Does everyone really have the right to vote? A recent VOX article, entitled "Why the right to vote is not enshrined in the Constitution: How voter suppression became a political weapon in American politics," examines the mistakes the Founding Fathers made when drafting this important document. It states, "The biggest and most consequential mistake, one could argue, was the decision not to guarantee the right to vote to anyone. Suffrage was treated as a privilege reserved exclusively for property-owning white men, but it was not enshrined as an inalienable right in the Constitution." We'll discuss this and how it could affect the mid-terms.
The Justice Department has ordered China's Xinhua News Agency and China Global Television Network to register as foreign agents under the Foreign Agents Registration Act (FARA). The state-owned news agencies will be required to disclose information about their annual budgets and expenditures, their ownership structures and other information under the act. FARA is supposed to be for organizations or individuals that attempt to influence US policy or public opinion on behalf of foreign governments.
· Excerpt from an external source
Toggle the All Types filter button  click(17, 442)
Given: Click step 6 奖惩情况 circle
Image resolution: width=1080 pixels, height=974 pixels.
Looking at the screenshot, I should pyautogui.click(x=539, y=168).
But is there something else behind this move, and is the bigger issue about censorship and propaganda?
GUESTS:
Caleb Maupin — Journalist and political analyst who focuses his coverage on US foreign policy and the global system of monopoly capitalism and imperialism.
Max Blumenthal — Co-founder of the Grayzone Project.
Cornell Brooks — Professor of public leadership and social justice at the Harvard Kennedy School and director of the William Monroe Trotter Collaborative for Social Justice.